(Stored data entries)
________
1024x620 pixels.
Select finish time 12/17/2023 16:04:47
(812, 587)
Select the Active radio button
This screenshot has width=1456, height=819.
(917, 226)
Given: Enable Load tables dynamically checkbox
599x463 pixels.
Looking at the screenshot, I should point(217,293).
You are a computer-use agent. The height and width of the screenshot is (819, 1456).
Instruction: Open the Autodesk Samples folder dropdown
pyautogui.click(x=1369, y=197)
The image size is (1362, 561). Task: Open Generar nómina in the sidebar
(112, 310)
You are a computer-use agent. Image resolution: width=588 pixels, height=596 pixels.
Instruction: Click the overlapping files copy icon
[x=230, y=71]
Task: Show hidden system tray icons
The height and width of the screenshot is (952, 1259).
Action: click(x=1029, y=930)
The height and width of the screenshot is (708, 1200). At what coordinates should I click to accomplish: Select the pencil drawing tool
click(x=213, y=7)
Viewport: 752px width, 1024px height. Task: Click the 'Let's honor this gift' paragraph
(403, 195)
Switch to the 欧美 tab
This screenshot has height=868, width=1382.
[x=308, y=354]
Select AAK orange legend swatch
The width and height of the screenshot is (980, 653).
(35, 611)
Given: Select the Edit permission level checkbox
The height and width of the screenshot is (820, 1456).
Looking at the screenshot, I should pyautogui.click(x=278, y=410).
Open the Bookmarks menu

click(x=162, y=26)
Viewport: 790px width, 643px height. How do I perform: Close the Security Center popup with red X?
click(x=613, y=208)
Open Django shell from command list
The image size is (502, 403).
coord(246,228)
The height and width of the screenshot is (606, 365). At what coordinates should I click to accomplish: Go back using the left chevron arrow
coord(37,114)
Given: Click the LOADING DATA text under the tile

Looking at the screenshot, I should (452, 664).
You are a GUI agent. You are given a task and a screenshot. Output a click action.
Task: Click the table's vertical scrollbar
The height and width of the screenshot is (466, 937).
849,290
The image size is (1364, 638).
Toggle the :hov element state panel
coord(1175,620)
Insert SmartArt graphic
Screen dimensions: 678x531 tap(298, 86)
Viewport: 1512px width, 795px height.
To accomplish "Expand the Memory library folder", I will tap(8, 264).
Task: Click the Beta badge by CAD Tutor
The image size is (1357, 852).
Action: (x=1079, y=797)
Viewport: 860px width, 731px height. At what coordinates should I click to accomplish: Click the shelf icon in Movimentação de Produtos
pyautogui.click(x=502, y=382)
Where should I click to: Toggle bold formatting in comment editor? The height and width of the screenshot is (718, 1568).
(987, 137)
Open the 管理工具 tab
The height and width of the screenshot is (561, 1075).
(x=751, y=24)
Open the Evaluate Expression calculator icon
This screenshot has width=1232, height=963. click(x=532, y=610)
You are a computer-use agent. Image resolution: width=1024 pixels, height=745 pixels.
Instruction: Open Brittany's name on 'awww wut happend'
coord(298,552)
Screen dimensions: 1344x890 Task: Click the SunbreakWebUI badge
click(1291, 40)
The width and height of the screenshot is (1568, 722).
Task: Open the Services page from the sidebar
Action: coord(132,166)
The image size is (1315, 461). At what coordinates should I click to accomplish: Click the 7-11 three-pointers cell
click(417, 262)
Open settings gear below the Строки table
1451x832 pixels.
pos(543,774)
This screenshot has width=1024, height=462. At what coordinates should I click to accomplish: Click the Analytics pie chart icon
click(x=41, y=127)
________
■ WHAT THE TASK REQUIRES: Transcribe verbatim the portion of the lines above that begins with the line containing "Select the Active radio button" and ends with the line containing "click(x=213, y=7)", including both of those lines.

■ THE REPLY:
Select the Active radio button
This screenshot has width=1456, height=819.
(917, 226)
Given: Enable Load tables dynamically checkbox
599x463 pixels.
Looking at the screenshot, I should point(217,293).
You are a computer-use agent. The height and width of the screenshot is (819, 1456).
Instruction: Open the Autodesk Samples folder dropdown
pyautogui.click(x=1369, y=197)
The image size is (1362, 561). Task: Open Generar nómina in the sidebar
(112, 310)
You are a computer-use agent. Image resolution: width=588 pixels, height=596 pixels.
Instruction: Click the overlapping files copy icon
[x=230, y=71]
Task: Show hidden system tray icons
The height and width of the screenshot is (952, 1259).
Action: click(x=1029, y=930)
The height and width of the screenshot is (708, 1200). At what coordinates should I click to accomplish: Select the pencil drawing tool
click(x=213, y=7)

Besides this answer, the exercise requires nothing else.